Supplied material Block Start

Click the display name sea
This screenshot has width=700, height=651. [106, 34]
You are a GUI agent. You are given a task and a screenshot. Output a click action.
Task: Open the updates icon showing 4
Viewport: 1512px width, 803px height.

Supplied material Block End

▶ What the task requires:
Start at the line containing "Task: Open the updates icon showing 4". Repeat it and each line after it, word for word, to the end of the records.

▶ The completed task:
Task: Open the updates icon showing 4
Viewport: 1512px width, 803px height.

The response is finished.